Family Office gilt als Königsdisziplin in der Betreuung Hochvermögender. Immer mehr Vermögensverwalter und Banken agieren unter dieser Flagge. Während die klassischen Anbieter um die Unabhängigkeit der Leistung fürchten, sehen die modernen Vertreter keine Interessenkonflikte.

Family Office Liesner Balzer
Jörg Liesner (links) und Eric M. Balzer, gesch.ftsführende Gesellschafter des Hamburger Family Office Liesner & Co. übernehmen keine Tätigkeiten, die zu Interessenkonflikten führen könnten.

Die Bezeichnung Family Office ist zum Modebegriff geworden. Noch vor wenigen Jahren kannte kaum jemand außerhalb der Finanzbranche das Geschäftsmodell, das sich der ganzheitlichen Betreuung und Verwaltung großer Vermögen verschrieben hat.
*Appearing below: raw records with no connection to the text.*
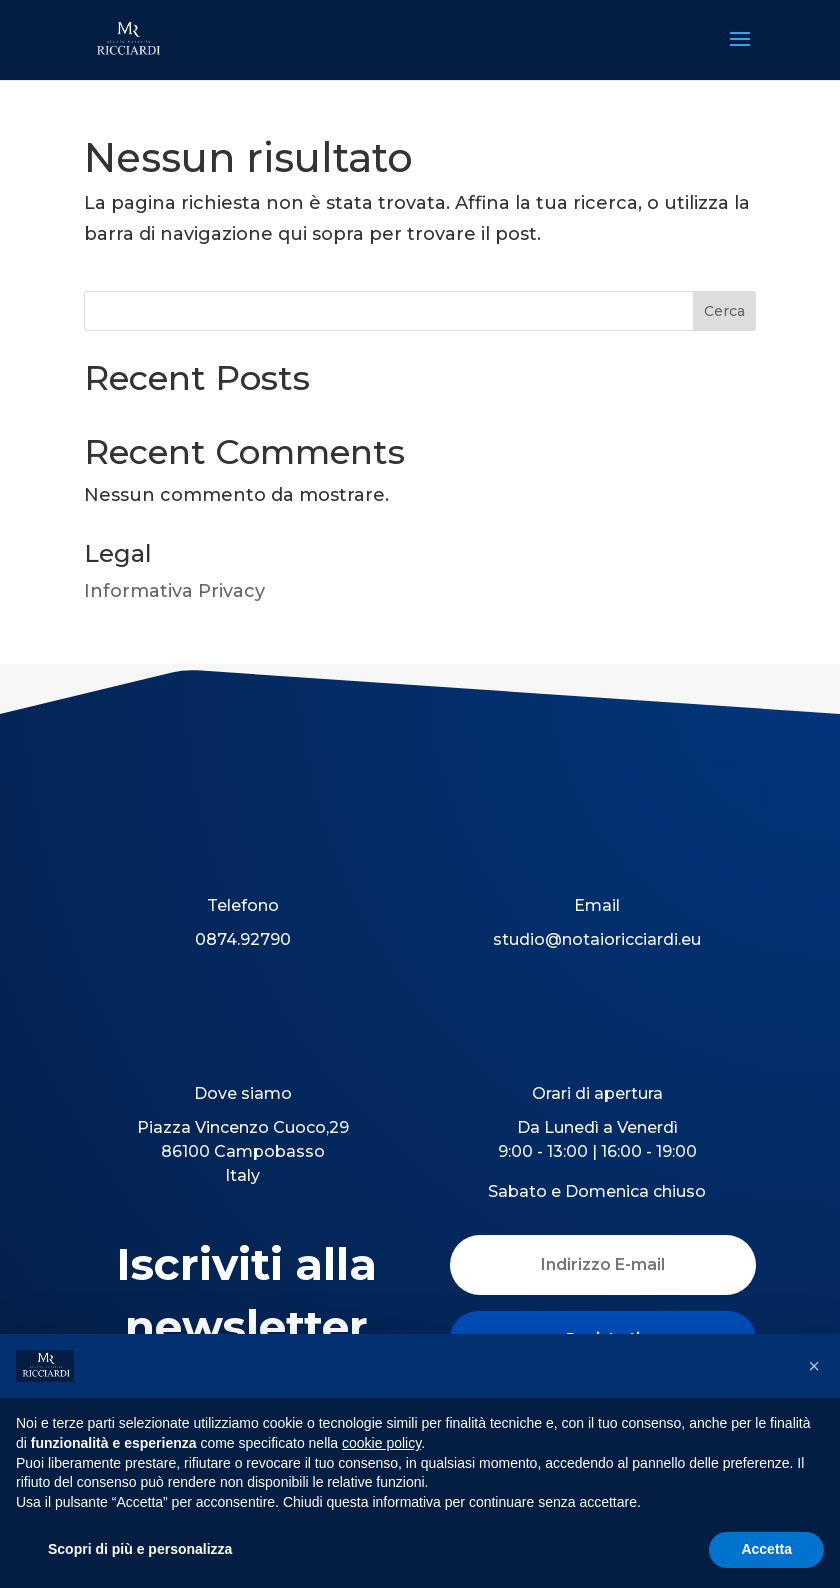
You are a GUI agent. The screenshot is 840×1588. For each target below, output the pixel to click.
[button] (814, 1366)
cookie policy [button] (381, 1443)
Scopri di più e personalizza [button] (140, 1549)
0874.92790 (243, 939)
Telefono (243, 905)
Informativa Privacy (174, 591)
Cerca (724, 311)
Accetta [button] (766, 1549)
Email (597, 905)
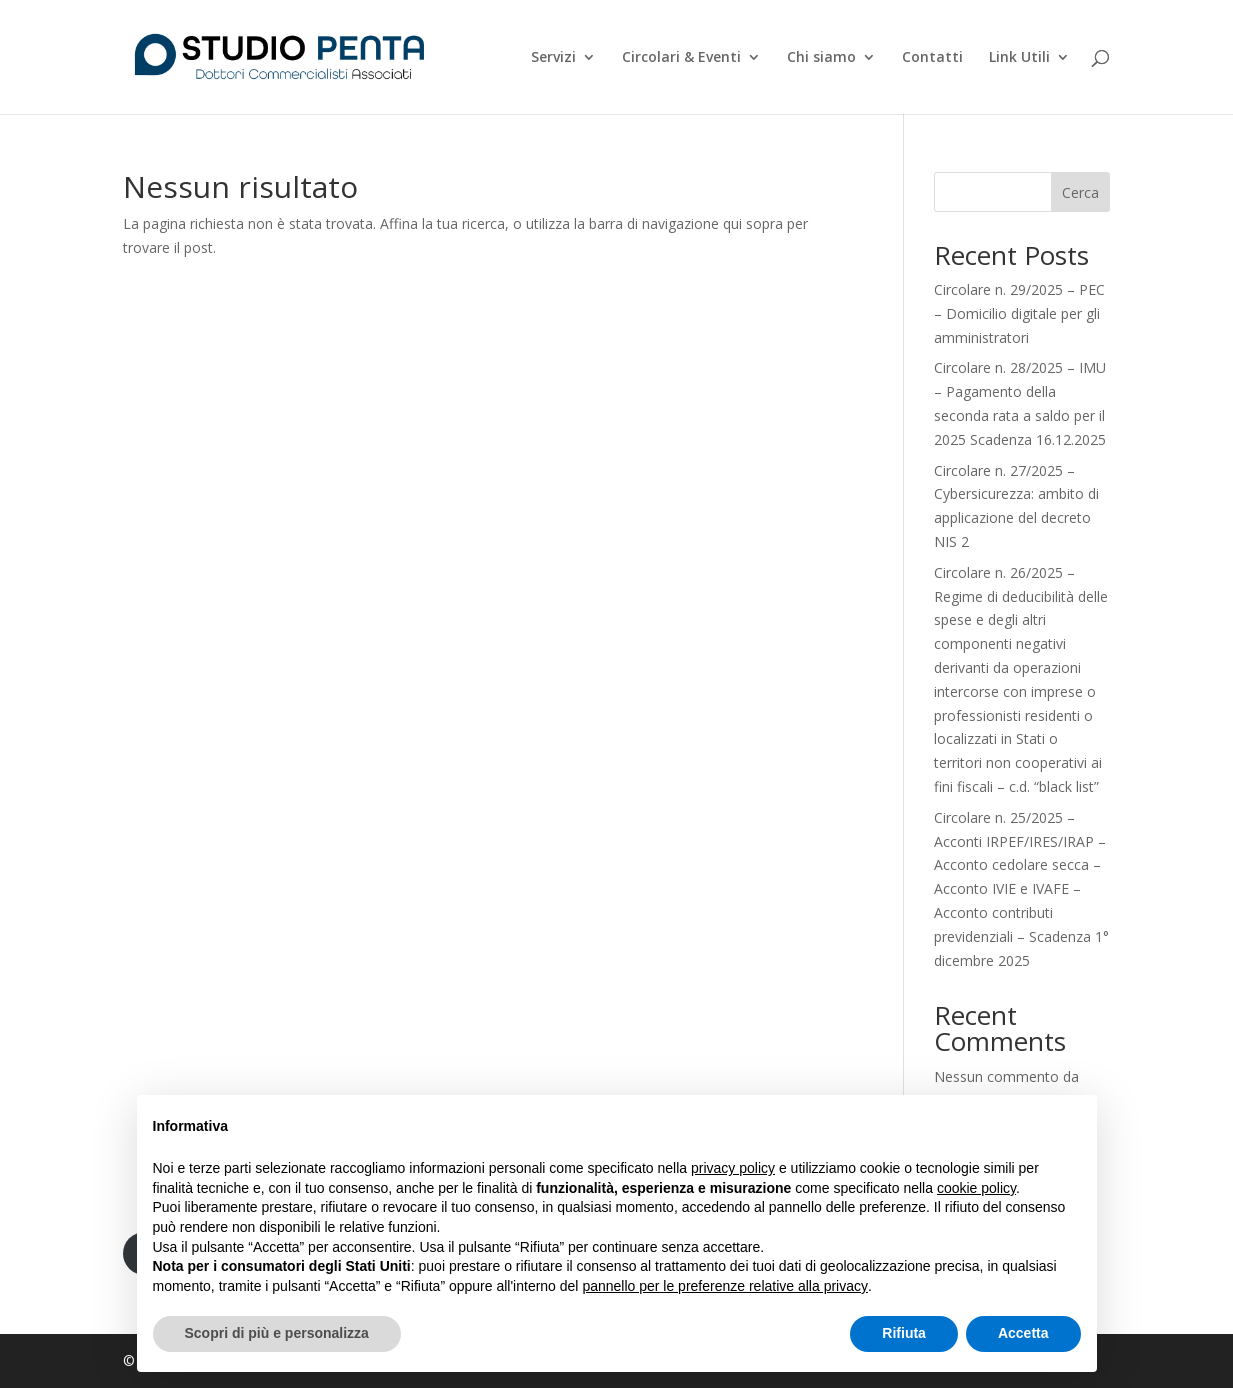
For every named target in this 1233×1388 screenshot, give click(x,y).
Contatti (932, 58)
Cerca (1080, 192)
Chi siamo (821, 58)
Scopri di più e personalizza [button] (277, 1333)
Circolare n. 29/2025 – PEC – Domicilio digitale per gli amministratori (1019, 313)
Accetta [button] (1023, 1333)
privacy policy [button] (733, 1168)
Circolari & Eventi (681, 58)
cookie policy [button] (976, 1188)
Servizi (553, 58)
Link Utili (1019, 58)
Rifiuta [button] (904, 1333)
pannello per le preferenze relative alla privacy (725, 1286)
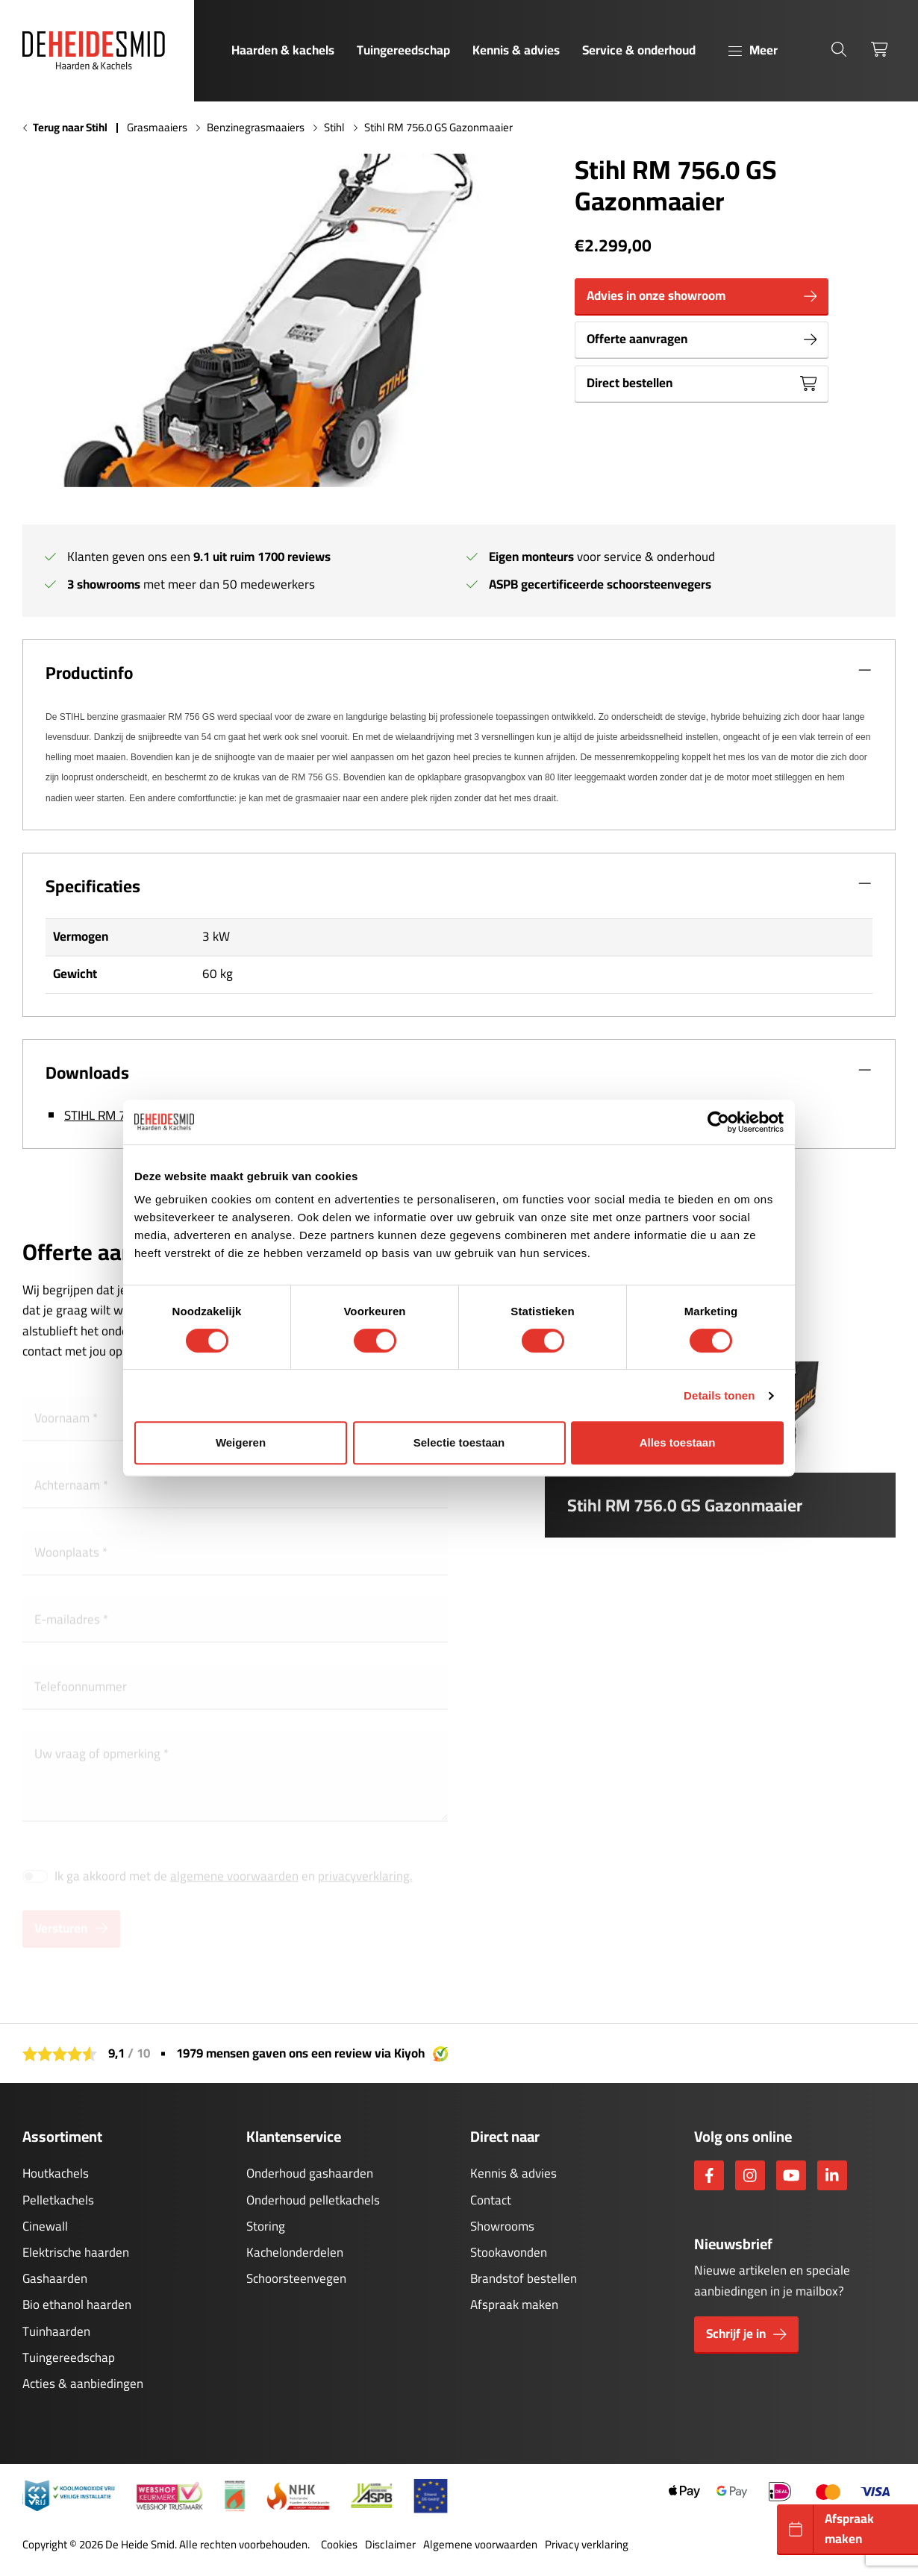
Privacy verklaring (586, 2545)
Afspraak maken (514, 2304)
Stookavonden (508, 2252)
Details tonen (719, 1395)
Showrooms (502, 2226)
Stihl (334, 128)
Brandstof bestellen (523, 2278)
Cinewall (45, 2226)
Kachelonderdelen (294, 2252)
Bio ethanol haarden (76, 2304)
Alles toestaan (678, 1442)
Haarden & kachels (282, 50)
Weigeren (241, 1442)
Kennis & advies (516, 50)
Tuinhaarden (56, 2331)
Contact (490, 2200)
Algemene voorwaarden (480, 2545)
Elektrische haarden (75, 2252)
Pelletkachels (58, 2200)
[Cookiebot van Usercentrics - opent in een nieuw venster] (718, 1122)
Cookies (339, 2545)
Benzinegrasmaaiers (256, 128)
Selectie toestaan (459, 1442)
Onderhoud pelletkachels (313, 2200)
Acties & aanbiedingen (82, 2383)
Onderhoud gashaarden (309, 2173)
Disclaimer (390, 2545)
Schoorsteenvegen (296, 2278)
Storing (265, 2226)
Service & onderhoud (639, 50)
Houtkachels (55, 2173)
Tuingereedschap (403, 50)
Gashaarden (54, 2278)
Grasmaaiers (157, 128)
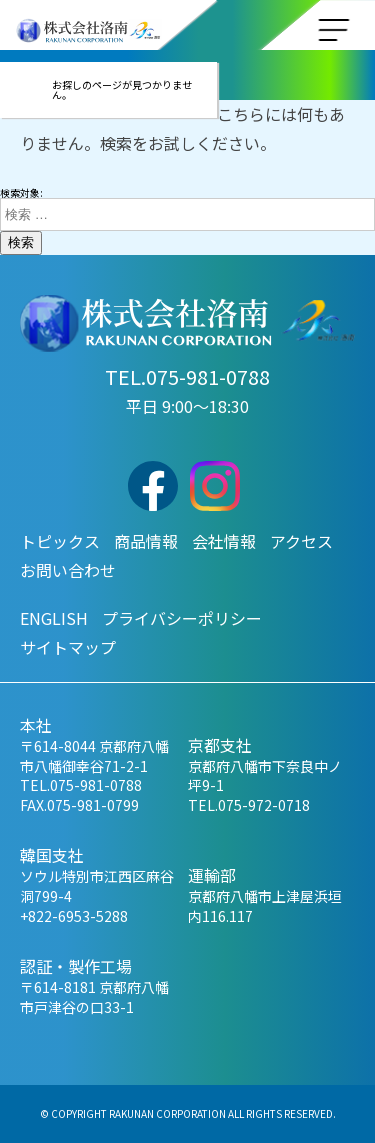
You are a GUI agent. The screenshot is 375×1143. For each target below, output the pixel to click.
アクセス (301, 541)
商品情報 (146, 541)
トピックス (60, 541)
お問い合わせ (68, 570)
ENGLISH (54, 618)
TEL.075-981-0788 (187, 376)
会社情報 (224, 541)
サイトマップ (68, 647)
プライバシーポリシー (182, 618)
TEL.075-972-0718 (249, 805)
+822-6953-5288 (74, 916)
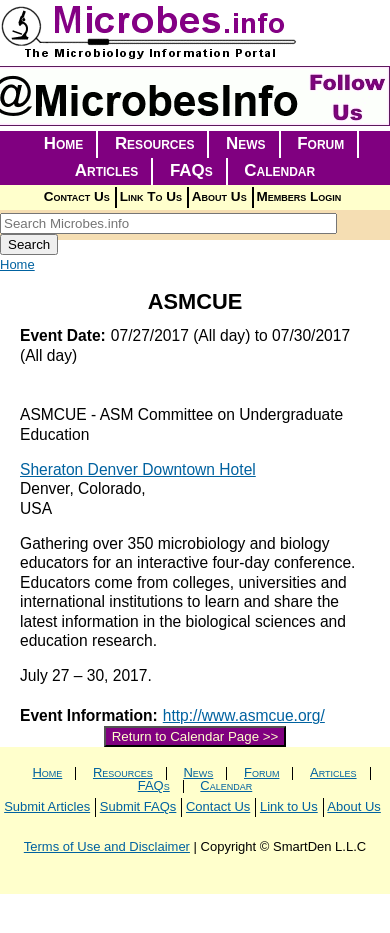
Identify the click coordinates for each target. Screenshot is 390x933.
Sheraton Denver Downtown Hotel (138, 469)
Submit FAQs (138, 806)
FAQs (191, 170)
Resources (155, 143)
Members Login (299, 196)
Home (64, 143)
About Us (219, 196)
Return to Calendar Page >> (195, 736)
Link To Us (151, 196)
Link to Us (289, 806)
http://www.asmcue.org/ (244, 715)
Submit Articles (47, 806)
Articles (107, 170)
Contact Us (77, 196)
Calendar (279, 170)
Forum (320, 143)
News (246, 143)
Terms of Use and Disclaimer (107, 846)
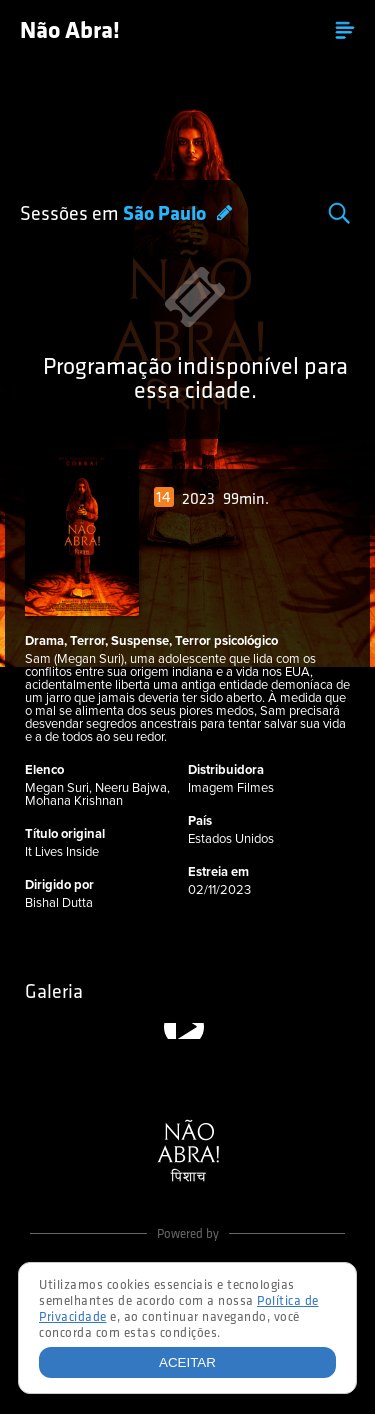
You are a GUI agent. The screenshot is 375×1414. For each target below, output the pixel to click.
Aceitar (187, 1362)
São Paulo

Mittlerweile bedienen sich immer mehr Banken und Vermögensverwalter der Bezeichnung, um ihrer Dienstleistung einen gewissen Nimbus zu verleihen. Nicht zuletzt aufgrund der Verschwiegenheit der Branche ist die genaue Anzahl der hierzulande agierenden Family Offices unbekannt.

Expertenschätzungen liegen zwischen 100 und 1.300 Single Family Offices und 20 bis 200 Multi Family Offices. Die Zahl der deutschen Family Offices hat sich seit den 80er-Jahren des letzten Jahrhunderts deutlich vergrößert – seit dem Jahr 2000 gibt es einen besonders rasanten Zuwachs. Da keine verbindliche Definition des Begriffs existiert, kann sich jeder das Label Family Office zulegen.

Family-Office-Konzept als Marketinginstrument

Und tatsächlich haben bereits unterschiedlichste Marktteilnehmer – von der Immobilienverwaltung bis zum Versicherungsmakler – den Begriff genutzt, um ihre Dienstleistung marketingtechnisch zu veredeln. Diese Entwicklung ist etablierten Anbietern ein Dorn im Auge. Sie fürchten, dass sich der Markt durch die wachsende Zahl der Family-Office-Anbieter mit unterschiedlichen Leistungskatalogen immer mehr von der Ursprungsidee eines Family Office als ausschließlicher Vertreter der Interessen der Familie beziehungsweise des Vermögensinhabers entfernt.

Im Oktober 2014 hat sich vor diesem Hintergrund der Verband unabhängiger Family Offices e.V. (Vufo) gegründet. Da die Bezeichnung „Family Office“ zunehmend inflationär verwendet wird, will der Vufo ethische Grundregeln und Qualitätsstandards festlegen sowie Transparenz über Angebotsstrukturen schaffen. Die Initiative zur Gründung des Vufo geht auf einen Gesprächskreis von Vertretern unterschiedlicher Single und Multi Family Offices zurück, der sich bereits in 2013 zusammengefunden und danach regelmäßig getroffen hat.